WORK REQUIRED:
Can you reproduce every one of the lines below word for word, without changing anything?

EXTRACTED DATA:

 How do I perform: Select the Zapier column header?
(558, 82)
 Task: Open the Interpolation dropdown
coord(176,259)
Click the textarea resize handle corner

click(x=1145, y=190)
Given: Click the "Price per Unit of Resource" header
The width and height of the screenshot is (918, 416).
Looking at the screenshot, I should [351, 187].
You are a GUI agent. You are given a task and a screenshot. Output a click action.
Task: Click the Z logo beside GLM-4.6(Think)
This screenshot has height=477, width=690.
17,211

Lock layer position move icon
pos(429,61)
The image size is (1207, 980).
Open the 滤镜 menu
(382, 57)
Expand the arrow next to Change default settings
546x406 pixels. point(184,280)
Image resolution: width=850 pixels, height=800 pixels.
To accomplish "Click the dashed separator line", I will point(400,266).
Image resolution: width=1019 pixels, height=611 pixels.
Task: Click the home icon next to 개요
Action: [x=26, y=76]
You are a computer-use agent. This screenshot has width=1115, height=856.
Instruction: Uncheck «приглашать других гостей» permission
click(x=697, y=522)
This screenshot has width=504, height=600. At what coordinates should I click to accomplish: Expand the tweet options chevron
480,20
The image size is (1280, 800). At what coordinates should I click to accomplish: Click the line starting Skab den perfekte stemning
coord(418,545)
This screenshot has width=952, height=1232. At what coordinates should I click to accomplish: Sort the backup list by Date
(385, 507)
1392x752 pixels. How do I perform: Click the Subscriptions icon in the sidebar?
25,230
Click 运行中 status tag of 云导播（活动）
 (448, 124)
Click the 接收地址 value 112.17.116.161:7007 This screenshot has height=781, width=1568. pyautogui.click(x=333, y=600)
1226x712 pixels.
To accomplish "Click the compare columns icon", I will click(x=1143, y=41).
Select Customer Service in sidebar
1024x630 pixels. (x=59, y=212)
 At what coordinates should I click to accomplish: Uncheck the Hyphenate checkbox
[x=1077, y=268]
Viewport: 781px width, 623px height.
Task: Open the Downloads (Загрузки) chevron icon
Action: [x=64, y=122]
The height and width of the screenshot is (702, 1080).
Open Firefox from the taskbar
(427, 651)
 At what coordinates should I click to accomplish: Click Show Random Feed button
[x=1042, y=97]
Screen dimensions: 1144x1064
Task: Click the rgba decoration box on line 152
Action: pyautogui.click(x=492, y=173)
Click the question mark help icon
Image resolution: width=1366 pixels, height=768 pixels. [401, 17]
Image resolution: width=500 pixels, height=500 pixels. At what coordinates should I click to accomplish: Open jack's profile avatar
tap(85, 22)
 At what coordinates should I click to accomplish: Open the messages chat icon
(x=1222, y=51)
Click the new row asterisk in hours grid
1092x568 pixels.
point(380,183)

TASK RESULT:
 How do I perform: Select the Zapier column header?
(558, 82)
 Task: Open the Interpolation dropdown
coord(176,259)
Click the textarea resize handle corner

click(x=1145, y=190)
Given: Click the "Price per Unit of Resource" header
The width and height of the screenshot is (918, 416).
Looking at the screenshot, I should [351, 187].
You are a GUI agent. You are given a task and a screenshot. Output a click action.
Task: Click the Z logo beside GLM-4.6(Think)
This screenshot has height=477, width=690.
17,211

Lock layer position move icon
pos(429,61)
The image size is (1207, 980).
Open the 滤镜 menu
(382, 57)
Expand the arrow next to Change default settings
546x406 pixels. point(184,280)
Image resolution: width=850 pixels, height=800 pixels.
To accomplish "Click the dashed separator line", I will point(400,266).
Image resolution: width=1019 pixels, height=611 pixels.
Task: Click the home icon next to 개요
Action: [x=26, y=76]
You are a computer-use agent. This screenshot has width=1115, height=856.
Instruction: Uncheck «приглашать других гостей» permission
click(x=697, y=522)
This screenshot has width=504, height=600. At what coordinates should I click to accomplish: Expand the tweet options chevron
480,20
The image size is (1280, 800). At what coordinates should I click to accomplish: Click the line starting Skab den perfekte stemning
coord(418,545)
This screenshot has width=952, height=1232. At what coordinates should I click to accomplish: Sort the backup list by Date
(385, 507)
1392x752 pixels. How do I perform: Click the Subscriptions icon in the sidebar?
25,230
Click 运行中 status tag of 云导播（活动）
 (448, 124)
Click the 接收地址 value 112.17.116.161:7007 This screenshot has height=781, width=1568. pyautogui.click(x=333, y=600)
1226x712 pixels.
To accomplish "Click the compare columns icon", I will click(x=1143, y=41).
Select Customer Service in sidebar
1024x630 pixels. (x=59, y=212)
 At what coordinates should I click to accomplish: Uncheck the Hyphenate checkbox
[x=1077, y=268]
Viewport: 781px width, 623px height.
Task: Open the Downloads (Загрузки) chevron icon
Action: [x=64, y=122]
The height and width of the screenshot is (702, 1080).
Open Firefox from the taskbar
(427, 651)
 At what coordinates should I click to accomplish: Click Show Random Feed button
[x=1042, y=97]
Screen dimensions: 1144x1064
Task: Click the rgba decoration box on line 152
Action: pyautogui.click(x=492, y=173)
Click the question mark help icon
Image resolution: width=1366 pixels, height=768 pixels. [401, 17]
Image resolution: width=500 pixels, height=500 pixels. At what coordinates should I click to accomplish: Open jack's profile avatar
tap(85, 22)
 At what coordinates should I click to accomplish: Open the messages chat icon
(x=1222, y=51)
Click the new row asterisk in hours grid
1092x568 pixels.
point(380,183)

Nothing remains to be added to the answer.